= Yubdo =

District in Oromia Region, Ethiopia

Yubdo or Jubdo is a woreda in Oromia Region, Ethiopia. Part of the West Welega Zone, Yubdo is bordered on the south by Nole Kaba, on the west by Kelem Welega Zone, on the northwest by Ayra Guliso, on the northeast by Lalo Asabi, on the east by Gimbi, and on the southeast by Haru. The administrative center of this woreda is Yubdo; other towns in Yubdo include Ganji.
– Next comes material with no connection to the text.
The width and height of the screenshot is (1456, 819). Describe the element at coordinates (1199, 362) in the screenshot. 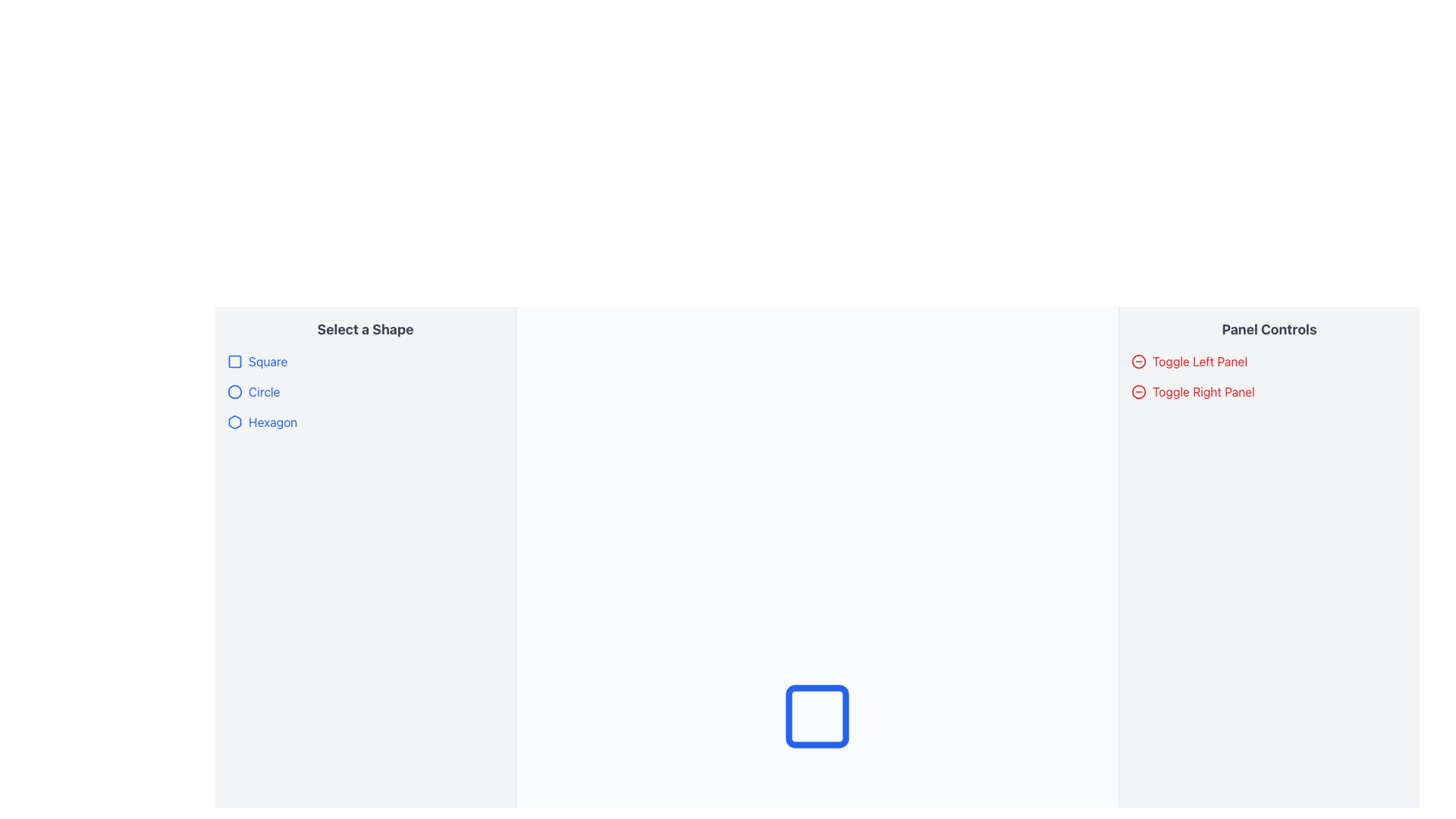

I see `the 'Toggle Left Panel' text label, which is styled in bold red and located in the 'Panel Controls' section` at that location.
Rivers in this woreda include the Karsa, a tributary of the Kobara. Coffee is an important cash crop of this woreda. Over 50 square kilometers are planted with this crop. Platinum occurs in this woreda, developed on serpentinized dunite, locally named Birbirite, after the Birbir River; the platinum probably being remobilized and concentrated by hydrothermal alteration in conjunction with shearing. The total reserves are about 12 tons, with an average grade of 0.34 gram/ton. An Italian miner named Alberto Prasso received a concession to mine this deposit in 1924. Prasso established a company in Paris, Société Minière des Concessions Prasso en Abyssinie, which employed as many as 2,600 workers and extracted 700 ounces in 1926, increased the annual output to 8,050 ounces in 1932, which decreased to 6,300 ounces in 1933.

== Demographics ==
The 2007 national census reported a total population for this woreda of 38,858 in 7,581 households, of whom 19,268 were men and 19,590 women; 2,330 or 6% of its population were urban dwellers. The majority of the inhabitants observed Protestantism, with 68.27% reporting that as their religion, while 27.31% observed Ethiopian Orthodox Christianity, and 4.28% were Muslim.
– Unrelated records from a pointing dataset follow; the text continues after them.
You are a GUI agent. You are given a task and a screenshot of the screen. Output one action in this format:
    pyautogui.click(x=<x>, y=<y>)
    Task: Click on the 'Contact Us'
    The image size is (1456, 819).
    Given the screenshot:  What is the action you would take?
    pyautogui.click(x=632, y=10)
Based on figures published by the Central Statistical Agency in 2005, this woreda has an estimated total population of 97,219, of whom 49,846 are men and 47,373 are women; 4,702 or 4.84% of its population are urban dwellers, which is less than the Zone average of 10.9%. With an estimated area of 624.22 square kilometers, Yubdo has an estimated population density of 155.7 people per square kilometer, which is greater than the Zone average of 91.7.
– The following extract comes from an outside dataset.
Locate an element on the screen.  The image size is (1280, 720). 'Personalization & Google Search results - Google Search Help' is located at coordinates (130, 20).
The 1994 national census reported a total population for this woreda of 69,969 in 12,393 households, of whom 34,260 were men and 35,699 were women; 2,630 or 3.76% of its population were urban dwellers. The largest ethnic group reported in Yubdo was the Oromo (99.45%). Oromiffa was spoken as a first language by 99.73%. The majority of the inhabitants were Protestant, with 59.84% reporting that as their religion, while 31.98% observed Ethiopian Orthodox Christianity, 5.59% were Muslim, and 1.19% observed traditional beliefs.